Electrician Apprentice Dies Following a 33-foot Fall Through a Roof--South Carolina

FACE 9319

SUMMARY

A 24-year-old male electrician apprentice (the victim) died of injuries received after falling 33 feet through a roof. The victim was part of a five-man crew that was installing conduit and wiring to the top of a dust-collecting silo in the granule plant of a roofing products manufacturer. The victim had just completed pulling electrical wire through a conduit while standing on a steel platform attached to the side of the silo. The platform was equipped with a standard protective railing which consisted of a top rail, mid rail, and toe board. The granule plant roof was directly below the platform, approximately 34 inches from the mid rail. The foreman and another worker were standing on the granule plant roof about 10 feet from the edge of the platform, waiting for the victim to finish his task and break for lunch. His back toward the other workers, the victim climbed over the top rail, and with his feet resting on the mid rail, jumped to the granule plant roof. He broke through the roof of corrugated transite panels and fell 33 feet to the concrete floor. An employee working in the granule plant saw the victim fall and strike the concrete. The employee and the workers from the roof ran to aid the victim, who suffered a severe head injury. The victim was unconscious and was not breathing. Cardiopulmonary resuscitation (CPR) was started and the Emergency Medical Service (EMS) was called. The EMS arrived in less than 15 minutes and pronounced the victim dead at 11:50 a.m. NIOSH investigators concluded that, to prevent similar occurrences, employers should:

  • evaluate their current safety program and incorporate specific training procedures emphasizing the importance of recognizing and controlling hazards in the workplace. These procedures should include, but not be limited to, conducing hazard evaluations before initiating work at a job site and implementing appropriate controls
  • designate a competent person to conduct scheduled and unscheduled site visits to evaluate field compliance with company safety rules and procedures.

In addition, plant/facility owners should:

  • identify areas that may be hazardous to all personnel, including contractors, and restrict or prohibit the use of or access to these areas.

INTRODUCTION

On June 25, 1993, a 24-year-old male electrician apprentice (the victim) died after falling 33 feet through a roof. On June 25, 1993, officials of the South Carolina Occupational Safety and Health Administration (SCOSHA) notified the Division of Safety Research (DSR) of this fatality and requested technical assistance. On July 28, 1993, a safety specialist from DSR investigated the incident and reviewed the circumstances with a company representative, a witness to the incident, the plant manager, and the SCOSHA compliance officer assigned to the case. Photographs of the incident site were taken, and the medical examiner and police reports were obtained.

The employer in this incident was an electrical contractor that had been in operation for 23 years and employed 27 workers, 7 of whom were electrician apprentices. The employer had a written safety policy and a general safety program which included a hazardous communication program, pre-hiring and random drug testing, and a disciplinary program. Company management personnel were responsible for the enforcement of the safety program, and the employer provided on-the-job training. Additionally, the roofing manufacturer provided all contractors with a booklet containing safety information and instructions which were to be followed when contractors worked at the plant. This booklet included information on establishment of work boundaries and access to worksites by contract personnel. The victim worked for the company for 2 months as an electrician apprentice, but had approximately 3 year’s experience working in this occupation. This was the first fatality the company had experienced.

INVESTIGATION

The employer had been contracted by a roofing products manufacturer to install electrical conduit, wiring, and related components at the dust-collecting silo located in the granule plant. The silo was situated adjacent to and partially above the roof of the 29-year-old granule plant. The plant walls and roof were constructed of corrugated transite panels, a fire- proofing material used in walls and roofs and for lining ovens. The panels were composed of asbestos and cement molded under high pressure, and they had a load rating of 200 pounds per square foot. The panels were set in place on steel girders approximately 30-inches apart. Work on the dust-collecting silo had been in progress for 3 days before the incident.
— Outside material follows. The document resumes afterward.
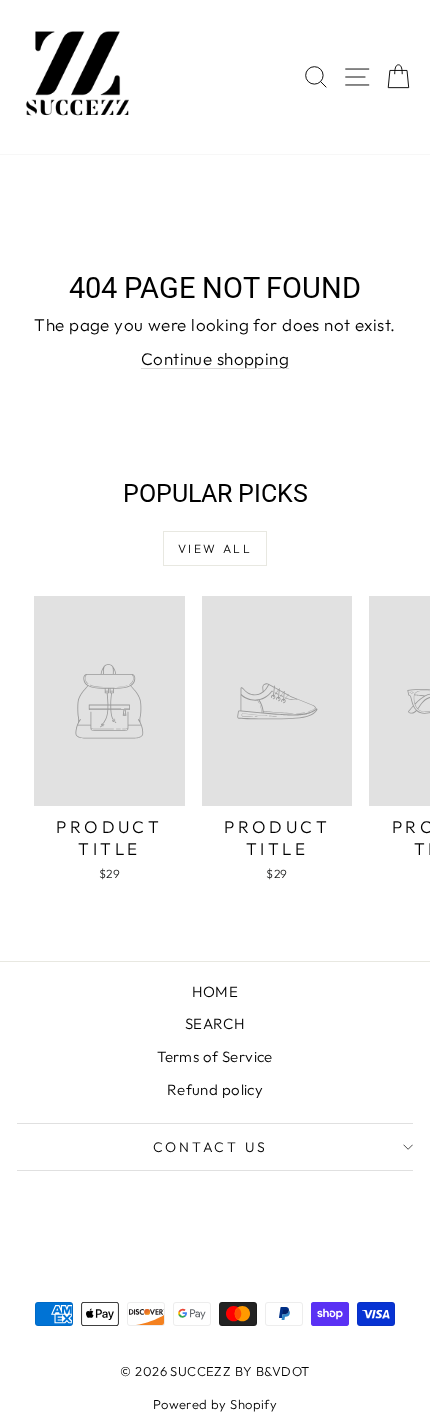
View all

On the day of the incident, the victim and four co-workers (one foreman, and three other electrician apprentices), arrived at the plant and started work at 7 a.m. The workers had spent the morning installing the necessary conduit and pulling electrical wire through it. At approximately 11:35 a.m., the workers were getting ready to break for lunch. The victim had just completed pulling electrical wire through a conduit while standing on a steel platform attached to the side of the silo. The platform was equipped with a standard protective steel railing which consisted of a top rail, mid rail, and toe board. The granule plant roof was directly below the platform, approximately 34 inches from the mid rail (Figure). The foreman and another worker were standing on the granule plant roof about 10 feet from the edge of the platform, waiting for the victim to finish his task and go to lunch. Plant personnel had seen the workers using the roof as a route of access to the ladder leading to the ground. His back toward the other workers, the victim climbed over the top rail, and with his feet resting on the mid rail, jumped to the granule plant roof. The victim, who weighed 235 pounds, broke through the corrugated transite panels and fell to the concrete floor 33 feet below. An employee working in the granule plant saw the victim fall and strike the concrete floor. The employee and the workers from the roof ran to aid the victim, who suffered a severe head injury. The victim was unconscious and was not breathing. Cardio Pulmonary Resuscitation (CPR) was started and the EMS was called. The Emergency Medical Squad (EMS) arrived in less than 15 minutes and pronounced the victim dead at 11:50 a.m. The medical examiner arrived on the scene shortly thereafter and had the victim transported to the morgue at the local hospital.

CAUSE OF DEATH

The medical examiner reported the cause of death as head trauma.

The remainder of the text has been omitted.